### WHAT IS NEEDED:
Express the rows, from the start through the line containing "[x=502, y=59]" inclusive, as a Markdown table with the columns Number and Text, numbering each line in order and omitting blank lines.

##### INPUT

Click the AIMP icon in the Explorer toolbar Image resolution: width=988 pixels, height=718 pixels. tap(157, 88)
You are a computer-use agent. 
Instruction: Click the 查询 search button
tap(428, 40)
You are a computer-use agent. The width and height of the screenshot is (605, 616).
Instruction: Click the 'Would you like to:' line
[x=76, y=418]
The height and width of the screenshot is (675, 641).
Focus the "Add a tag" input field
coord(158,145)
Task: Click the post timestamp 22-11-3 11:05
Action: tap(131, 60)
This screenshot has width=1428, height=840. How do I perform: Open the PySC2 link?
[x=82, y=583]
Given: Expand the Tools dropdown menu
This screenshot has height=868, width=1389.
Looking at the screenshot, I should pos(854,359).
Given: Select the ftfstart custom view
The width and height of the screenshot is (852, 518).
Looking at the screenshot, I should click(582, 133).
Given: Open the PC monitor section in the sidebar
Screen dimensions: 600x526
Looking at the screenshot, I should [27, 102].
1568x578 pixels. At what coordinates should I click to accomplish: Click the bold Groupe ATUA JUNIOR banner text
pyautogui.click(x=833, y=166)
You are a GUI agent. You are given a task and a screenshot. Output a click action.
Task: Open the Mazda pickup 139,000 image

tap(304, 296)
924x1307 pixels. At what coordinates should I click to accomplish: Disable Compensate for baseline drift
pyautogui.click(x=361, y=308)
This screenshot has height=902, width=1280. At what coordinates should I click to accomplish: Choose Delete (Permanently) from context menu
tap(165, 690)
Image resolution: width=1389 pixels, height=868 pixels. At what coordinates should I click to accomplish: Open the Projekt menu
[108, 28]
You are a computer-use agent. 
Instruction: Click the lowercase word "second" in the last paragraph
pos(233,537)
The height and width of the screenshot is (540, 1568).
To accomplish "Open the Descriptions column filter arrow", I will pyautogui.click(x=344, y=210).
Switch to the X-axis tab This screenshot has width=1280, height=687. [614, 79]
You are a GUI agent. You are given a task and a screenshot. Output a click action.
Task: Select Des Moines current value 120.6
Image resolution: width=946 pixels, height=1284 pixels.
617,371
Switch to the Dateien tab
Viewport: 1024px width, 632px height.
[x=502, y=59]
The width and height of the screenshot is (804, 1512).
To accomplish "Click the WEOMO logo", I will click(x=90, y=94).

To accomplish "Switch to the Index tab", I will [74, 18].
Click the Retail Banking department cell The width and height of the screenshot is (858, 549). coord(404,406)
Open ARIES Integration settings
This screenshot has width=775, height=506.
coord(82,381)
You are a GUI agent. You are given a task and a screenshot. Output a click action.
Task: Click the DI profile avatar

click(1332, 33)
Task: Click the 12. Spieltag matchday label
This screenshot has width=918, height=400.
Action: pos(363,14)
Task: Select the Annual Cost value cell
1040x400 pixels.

##########

### OUTPUT OF THE TASK:
| Number | Text |
|---|---|
| 1 | Click the AIMP icon in the Explorer toolbar Image resolution: width=988 pixels, height=718 pixels. tap(157, 88) |
| 2 | You are a computer-use agent.  |
| 3 | Instruction: Click the 查询 search button |
| 4 | tap(428, 40) |
| 5 | You are a computer-use agent. The width and height of the screenshot is (605, 616). |
| 6 | Instruction: Click the 'Would you like to:' line |
| 7 | [x=76, y=418] |
| 8 | The height and width of the screenshot is (675, 641). |
| 9 | Focus the "Add a tag" input field |
| 10 | coord(158,145) |
| 11 | Task: Click the post timestamp 22-11-3 11:05 |
| 12 | Action: tap(131, 60) |
| 13 | This screenshot has width=1428, height=840. How do I perform: Open the PySC2 link? |
| 14 | [x=82, y=583] |
| 15 | Given: Expand the Tools dropdown menu |
| 16 | This screenshot has height=868, width=1389. |
| 17 | Looking at the screenshot, I should pos(854,359). |
| 18 | Given: Select the ftfstart custom view |
| 19 | The width and height of the screenshot is (852, 518). |
| 20 | Looking at the screenshot, I should click(582, 133). |
| 21 | Given: Open the PC monitor section in the sidebar |
| 22 | Screen dimensions: 600x526 |
| 23 | Looking at the screenshot, I should [27, 102]. |
| 24 | 1568x578 pixels. At what coordinates should I click to accomplish: Click the bold Groupe ATUA JUNIOR banner text |
| 25 | pyautogui.click(x=833, y=166) |
| 26 | You are a GUI agent. You are given a task and a screenshot. Output a click action. |
| 27 | Task: Open the Mazda pickup 139,000 image |
| 28 | tap(304, 296) |
| 29 | 924x1307 pixels. At what coordinates should I click to accomplish: Disable Compensate for baseline drift |
| 30 | pyautogui.click(x=361, y=308) |
| 31 | This screenshot has height=902, width=1280. At what coordinates should I click to accomplish: Choose Delete (Permanently) from context menu |
| 32 | tap(165, 690) |
| 33 | Image resolution: width=1389 pixels, height=868 pixels. At what coordinates should I click to accomplish: Open the Projekt menu |
| 34 | [108, 28] |
| 35 | You are a computer-use agent.  |
| 36 | Instruction: Click the lowercase word "second" in the last paragraph |
| 37 | pos(233,537) |
| 38 | The height and width of the screenshot is (540, 1568). |
| 39 | To accomplish "Open the Descriptions column filter arrow", I will pyautogui.click(x=344, y=210). |
| 40 | Switch to the X-axis tab This screenshot has width=1280, height=687. [614, 79] |
| 41 | You are a GUI agent. You are given a task and a screenshot. Output a click action. |
| 42 | Task: Select Des Moines current value 120.6 |
| 43 | Image resolution: width=946 pixels, height=1284 pixels. |
| 44 | 617,371 |
| 45 | Switch to the Dateien tab |
| 46 | Viewport: 1024px width, 632px height. |
| 47 | [x=502, y=59] |